(Stored data entries)
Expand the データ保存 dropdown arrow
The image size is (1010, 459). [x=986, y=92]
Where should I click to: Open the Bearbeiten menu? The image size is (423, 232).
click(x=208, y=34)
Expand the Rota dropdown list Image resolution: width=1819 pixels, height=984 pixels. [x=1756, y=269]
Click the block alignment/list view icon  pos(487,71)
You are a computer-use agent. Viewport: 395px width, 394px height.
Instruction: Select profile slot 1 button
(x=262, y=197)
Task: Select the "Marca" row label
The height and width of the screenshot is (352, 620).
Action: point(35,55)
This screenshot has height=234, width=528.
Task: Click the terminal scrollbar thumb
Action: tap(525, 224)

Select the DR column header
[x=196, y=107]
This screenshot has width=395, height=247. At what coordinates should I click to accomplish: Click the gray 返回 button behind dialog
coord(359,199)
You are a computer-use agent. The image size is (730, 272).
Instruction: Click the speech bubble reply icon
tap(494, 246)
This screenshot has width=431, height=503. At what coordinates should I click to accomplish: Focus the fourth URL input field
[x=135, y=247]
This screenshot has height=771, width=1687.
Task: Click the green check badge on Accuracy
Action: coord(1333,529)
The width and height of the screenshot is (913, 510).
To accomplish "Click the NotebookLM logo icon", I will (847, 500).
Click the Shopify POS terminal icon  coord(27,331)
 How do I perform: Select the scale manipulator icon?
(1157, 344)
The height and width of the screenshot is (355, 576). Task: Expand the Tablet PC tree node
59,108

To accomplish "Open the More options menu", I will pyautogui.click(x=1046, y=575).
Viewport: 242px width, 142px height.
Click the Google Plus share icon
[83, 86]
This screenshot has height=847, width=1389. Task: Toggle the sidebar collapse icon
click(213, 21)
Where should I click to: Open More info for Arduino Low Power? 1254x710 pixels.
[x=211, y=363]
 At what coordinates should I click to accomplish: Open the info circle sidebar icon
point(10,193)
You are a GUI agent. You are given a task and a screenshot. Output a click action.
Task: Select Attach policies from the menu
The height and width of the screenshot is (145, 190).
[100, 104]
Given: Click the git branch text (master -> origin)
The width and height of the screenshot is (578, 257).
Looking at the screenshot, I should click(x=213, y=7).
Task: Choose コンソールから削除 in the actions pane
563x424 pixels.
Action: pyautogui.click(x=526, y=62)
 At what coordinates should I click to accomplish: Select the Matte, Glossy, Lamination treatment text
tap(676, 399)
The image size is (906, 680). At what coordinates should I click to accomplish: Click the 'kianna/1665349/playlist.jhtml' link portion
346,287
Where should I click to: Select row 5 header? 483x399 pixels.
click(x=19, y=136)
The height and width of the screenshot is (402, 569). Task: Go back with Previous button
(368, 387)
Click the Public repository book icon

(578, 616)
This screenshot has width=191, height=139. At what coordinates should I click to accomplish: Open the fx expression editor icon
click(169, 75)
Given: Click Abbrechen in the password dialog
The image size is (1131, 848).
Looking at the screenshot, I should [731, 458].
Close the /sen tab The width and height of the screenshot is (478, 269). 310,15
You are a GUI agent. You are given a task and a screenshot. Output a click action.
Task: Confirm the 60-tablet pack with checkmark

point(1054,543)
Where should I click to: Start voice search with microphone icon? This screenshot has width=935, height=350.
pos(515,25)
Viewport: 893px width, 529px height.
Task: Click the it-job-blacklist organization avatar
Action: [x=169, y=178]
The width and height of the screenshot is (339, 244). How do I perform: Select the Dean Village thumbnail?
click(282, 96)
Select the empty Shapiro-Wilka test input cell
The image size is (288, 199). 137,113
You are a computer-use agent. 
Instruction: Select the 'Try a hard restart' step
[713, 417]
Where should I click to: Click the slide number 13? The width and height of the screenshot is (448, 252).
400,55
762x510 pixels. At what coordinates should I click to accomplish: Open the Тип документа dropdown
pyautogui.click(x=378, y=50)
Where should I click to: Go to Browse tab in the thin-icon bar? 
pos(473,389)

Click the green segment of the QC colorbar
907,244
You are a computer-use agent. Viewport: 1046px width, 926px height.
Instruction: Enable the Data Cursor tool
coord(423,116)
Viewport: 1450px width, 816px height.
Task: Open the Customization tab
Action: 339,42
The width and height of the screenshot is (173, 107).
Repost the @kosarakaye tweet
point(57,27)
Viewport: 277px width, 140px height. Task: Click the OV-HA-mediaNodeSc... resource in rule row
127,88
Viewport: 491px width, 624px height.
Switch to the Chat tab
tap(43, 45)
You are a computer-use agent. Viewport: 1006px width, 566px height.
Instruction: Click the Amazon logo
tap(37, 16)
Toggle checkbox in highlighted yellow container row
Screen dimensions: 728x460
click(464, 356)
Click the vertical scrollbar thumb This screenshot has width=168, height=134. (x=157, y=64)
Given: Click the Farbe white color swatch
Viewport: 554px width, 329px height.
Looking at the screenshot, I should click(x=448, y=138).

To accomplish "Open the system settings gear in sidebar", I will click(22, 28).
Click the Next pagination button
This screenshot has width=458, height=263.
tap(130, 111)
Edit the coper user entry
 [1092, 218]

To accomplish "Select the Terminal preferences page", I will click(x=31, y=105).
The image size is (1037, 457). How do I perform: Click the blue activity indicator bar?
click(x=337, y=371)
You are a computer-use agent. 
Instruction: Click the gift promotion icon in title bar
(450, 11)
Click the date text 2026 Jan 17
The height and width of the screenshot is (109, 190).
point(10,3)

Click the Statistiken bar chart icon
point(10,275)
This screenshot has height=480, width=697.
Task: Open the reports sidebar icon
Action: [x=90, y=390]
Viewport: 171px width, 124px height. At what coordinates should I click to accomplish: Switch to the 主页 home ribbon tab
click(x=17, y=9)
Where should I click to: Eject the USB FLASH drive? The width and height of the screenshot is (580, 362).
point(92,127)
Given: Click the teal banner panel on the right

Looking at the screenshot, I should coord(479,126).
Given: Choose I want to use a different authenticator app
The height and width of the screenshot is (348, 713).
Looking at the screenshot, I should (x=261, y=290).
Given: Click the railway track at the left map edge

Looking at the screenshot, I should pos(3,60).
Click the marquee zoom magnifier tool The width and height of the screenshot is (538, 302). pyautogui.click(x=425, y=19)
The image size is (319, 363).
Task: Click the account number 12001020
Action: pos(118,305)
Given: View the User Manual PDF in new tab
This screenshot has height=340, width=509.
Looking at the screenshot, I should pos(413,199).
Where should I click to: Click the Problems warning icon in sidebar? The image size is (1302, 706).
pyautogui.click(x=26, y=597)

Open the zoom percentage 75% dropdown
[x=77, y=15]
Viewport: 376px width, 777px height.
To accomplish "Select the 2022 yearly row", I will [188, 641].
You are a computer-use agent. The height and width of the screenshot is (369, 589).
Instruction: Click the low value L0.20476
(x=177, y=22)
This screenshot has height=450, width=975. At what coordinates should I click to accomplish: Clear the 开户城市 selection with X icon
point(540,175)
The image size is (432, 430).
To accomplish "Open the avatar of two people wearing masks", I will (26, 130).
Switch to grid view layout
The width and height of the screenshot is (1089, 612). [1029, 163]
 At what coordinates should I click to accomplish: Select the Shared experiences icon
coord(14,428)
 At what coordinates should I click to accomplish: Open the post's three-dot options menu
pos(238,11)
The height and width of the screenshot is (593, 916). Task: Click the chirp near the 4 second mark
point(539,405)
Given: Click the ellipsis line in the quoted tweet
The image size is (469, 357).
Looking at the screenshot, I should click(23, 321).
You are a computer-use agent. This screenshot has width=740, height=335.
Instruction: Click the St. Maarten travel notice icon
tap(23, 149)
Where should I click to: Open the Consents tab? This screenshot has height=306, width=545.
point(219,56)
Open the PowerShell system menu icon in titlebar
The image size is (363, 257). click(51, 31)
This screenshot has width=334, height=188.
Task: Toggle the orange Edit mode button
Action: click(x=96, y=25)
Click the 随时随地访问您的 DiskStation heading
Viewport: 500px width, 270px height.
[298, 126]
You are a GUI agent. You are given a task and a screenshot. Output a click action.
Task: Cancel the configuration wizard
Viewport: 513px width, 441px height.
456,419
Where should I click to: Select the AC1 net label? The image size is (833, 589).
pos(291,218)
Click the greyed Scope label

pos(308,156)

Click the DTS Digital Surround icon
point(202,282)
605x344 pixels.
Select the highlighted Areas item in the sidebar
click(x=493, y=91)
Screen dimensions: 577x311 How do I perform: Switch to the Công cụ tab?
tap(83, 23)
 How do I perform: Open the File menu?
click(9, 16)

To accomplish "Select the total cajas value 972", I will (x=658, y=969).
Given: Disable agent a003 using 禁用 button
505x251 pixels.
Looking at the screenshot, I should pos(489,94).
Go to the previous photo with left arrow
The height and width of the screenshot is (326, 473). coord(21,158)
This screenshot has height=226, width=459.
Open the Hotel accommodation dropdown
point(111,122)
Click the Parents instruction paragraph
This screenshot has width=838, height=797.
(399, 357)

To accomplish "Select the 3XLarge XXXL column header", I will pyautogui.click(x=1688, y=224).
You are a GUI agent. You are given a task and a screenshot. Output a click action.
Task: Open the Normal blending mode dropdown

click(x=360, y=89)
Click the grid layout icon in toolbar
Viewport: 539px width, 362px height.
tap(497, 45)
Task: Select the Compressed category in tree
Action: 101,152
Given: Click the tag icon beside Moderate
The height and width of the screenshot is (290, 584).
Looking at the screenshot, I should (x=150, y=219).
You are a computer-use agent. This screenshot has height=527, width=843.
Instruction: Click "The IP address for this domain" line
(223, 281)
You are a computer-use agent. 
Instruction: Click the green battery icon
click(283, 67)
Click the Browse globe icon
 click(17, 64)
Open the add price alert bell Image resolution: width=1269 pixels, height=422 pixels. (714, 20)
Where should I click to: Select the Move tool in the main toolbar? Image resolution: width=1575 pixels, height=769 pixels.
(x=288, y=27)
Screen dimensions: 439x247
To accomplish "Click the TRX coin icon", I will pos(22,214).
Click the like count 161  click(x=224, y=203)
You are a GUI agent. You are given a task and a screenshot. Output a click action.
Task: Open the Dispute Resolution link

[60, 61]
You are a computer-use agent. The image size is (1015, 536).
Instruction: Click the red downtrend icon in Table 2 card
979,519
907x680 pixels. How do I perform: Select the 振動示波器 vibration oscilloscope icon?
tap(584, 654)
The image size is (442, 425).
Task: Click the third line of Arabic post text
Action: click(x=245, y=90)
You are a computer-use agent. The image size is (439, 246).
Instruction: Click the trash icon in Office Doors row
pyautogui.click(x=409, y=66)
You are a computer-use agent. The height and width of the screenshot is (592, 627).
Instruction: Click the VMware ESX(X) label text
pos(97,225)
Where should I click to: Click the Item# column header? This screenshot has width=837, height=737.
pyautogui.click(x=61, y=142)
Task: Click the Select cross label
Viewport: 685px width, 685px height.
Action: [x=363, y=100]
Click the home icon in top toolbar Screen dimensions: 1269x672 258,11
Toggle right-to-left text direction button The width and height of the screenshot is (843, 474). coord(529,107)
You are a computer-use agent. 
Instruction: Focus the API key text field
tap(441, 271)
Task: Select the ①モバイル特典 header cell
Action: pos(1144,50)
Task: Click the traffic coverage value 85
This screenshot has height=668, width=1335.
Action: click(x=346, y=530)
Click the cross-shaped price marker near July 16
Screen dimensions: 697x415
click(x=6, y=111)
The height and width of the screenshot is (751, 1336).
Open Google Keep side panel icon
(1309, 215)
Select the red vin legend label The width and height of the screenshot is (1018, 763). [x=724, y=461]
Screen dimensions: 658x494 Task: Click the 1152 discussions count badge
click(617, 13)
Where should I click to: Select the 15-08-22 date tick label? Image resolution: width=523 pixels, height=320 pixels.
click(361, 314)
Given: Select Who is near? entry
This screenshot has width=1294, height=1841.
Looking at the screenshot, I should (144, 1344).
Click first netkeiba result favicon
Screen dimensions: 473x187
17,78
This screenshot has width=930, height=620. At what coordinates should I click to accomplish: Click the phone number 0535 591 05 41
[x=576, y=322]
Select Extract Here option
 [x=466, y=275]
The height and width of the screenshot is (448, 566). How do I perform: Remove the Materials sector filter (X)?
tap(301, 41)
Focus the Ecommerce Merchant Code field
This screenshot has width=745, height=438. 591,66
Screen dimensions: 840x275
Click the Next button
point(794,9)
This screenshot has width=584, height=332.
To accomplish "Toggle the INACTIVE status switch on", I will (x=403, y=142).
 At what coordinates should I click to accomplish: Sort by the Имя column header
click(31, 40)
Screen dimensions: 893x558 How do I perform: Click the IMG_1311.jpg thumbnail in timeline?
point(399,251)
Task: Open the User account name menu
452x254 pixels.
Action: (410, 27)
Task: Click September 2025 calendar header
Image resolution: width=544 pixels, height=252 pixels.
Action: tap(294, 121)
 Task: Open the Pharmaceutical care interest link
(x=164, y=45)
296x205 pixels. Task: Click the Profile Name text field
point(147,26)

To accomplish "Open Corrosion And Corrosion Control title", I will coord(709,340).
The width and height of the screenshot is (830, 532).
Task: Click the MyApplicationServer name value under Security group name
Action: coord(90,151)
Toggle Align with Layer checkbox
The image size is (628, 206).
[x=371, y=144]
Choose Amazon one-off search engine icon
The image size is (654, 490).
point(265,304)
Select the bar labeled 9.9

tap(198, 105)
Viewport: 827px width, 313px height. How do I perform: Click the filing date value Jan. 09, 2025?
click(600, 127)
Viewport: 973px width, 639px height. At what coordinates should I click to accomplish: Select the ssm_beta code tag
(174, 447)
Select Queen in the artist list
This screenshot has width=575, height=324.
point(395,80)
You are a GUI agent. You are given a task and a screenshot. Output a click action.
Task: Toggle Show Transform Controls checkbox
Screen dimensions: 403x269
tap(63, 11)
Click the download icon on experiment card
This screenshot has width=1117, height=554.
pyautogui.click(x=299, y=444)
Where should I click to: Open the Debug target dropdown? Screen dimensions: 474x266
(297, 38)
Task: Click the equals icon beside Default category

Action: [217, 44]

WHAT THIS TASK INVOLVES » For the word "checkbox", show every line of the entries that holds it.

ANSWER BOX »
Toggle checkbox in highlighted yellow container row
Toggle Align with Layer checkbox
Task: Toggle Show Transform Controls checkbox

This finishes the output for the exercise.